However, I wonder, how hard it would be to implement RDD in Julia? It looks 
straight forward from a RDD paper 
<https://www.cs.berkeley.edu/~matei/papers/2012/nsdi_spark.pdf> how to 
implement it. It is a robust abstraction that can be used in any parallel 
computation.

On Thursday, April 16, 2015 at 3:32:32 AM UTC-4, Steven Sagaert wrote:
>
> yes that's a solid approach. For my personal julia - java integrations I 
> also run the JVM in a separate process.
>
> On Wednesday, April 15, 2015 at 9:30:28 PM UTC+2, [email protected] wrote:
>>
>> 1) simply wrap the Spark java API via JavaCall. This is the low level 
>>> approach.
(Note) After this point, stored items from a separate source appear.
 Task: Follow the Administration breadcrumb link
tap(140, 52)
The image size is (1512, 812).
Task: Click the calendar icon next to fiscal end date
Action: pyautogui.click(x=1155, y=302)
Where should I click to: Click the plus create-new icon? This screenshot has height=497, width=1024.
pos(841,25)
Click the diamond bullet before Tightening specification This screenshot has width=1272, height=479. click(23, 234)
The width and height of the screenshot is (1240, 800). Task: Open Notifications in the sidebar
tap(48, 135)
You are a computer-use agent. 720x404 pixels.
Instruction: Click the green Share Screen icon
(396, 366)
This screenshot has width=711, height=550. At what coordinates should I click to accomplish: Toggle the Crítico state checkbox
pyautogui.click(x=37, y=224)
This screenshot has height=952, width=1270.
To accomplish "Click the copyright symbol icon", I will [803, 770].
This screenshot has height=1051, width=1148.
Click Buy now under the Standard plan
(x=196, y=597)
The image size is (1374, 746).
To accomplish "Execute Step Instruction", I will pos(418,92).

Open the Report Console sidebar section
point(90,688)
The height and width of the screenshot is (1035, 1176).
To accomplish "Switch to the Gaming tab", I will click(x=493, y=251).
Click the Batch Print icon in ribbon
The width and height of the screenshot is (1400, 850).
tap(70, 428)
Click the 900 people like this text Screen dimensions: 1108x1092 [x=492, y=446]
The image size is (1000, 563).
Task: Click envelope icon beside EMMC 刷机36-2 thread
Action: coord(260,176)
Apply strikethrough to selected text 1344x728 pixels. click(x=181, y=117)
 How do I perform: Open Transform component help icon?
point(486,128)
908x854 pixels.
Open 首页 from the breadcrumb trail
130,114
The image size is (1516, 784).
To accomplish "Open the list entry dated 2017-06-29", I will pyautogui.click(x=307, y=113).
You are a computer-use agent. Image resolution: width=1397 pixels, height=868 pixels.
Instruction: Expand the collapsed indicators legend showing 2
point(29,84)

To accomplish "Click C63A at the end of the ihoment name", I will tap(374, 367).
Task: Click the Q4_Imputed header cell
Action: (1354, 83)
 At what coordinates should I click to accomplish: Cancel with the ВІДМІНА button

BTW I've experimented with javaCall and found it was unstable & 
>>> also lacking functionality (e.g. there's no way to shutdown the jvm or 
>>> create a pool of JVM analogous to DB connections) so that might need some 
>>> work before trying the Spark integration.
>>>
>>
>> Using JavaCall is not an option, especially when JVM became 
>> close-sourced, see https://github.com/aviks/JavaCall.jl/issues/7.
>>
>> Python bindings are done through Py4J, which is RPC to JVM. If you look 
>> at the sparkR <https://github.com/apache/spark/tree/master/R>, it is 
>> done in a same way. sparkR uses a RPC interface to communicate with a 
>> Netty-based Spark JVM backend that translates R calls into JVM calls, keeps 
>> SparkContext on a JVM side, and ships serialized data to/from R.
>>
>> So it is just a matter of writing Julia RPC to JVM and wrapping necessary 
>> Spark methods in a Julia friendly way.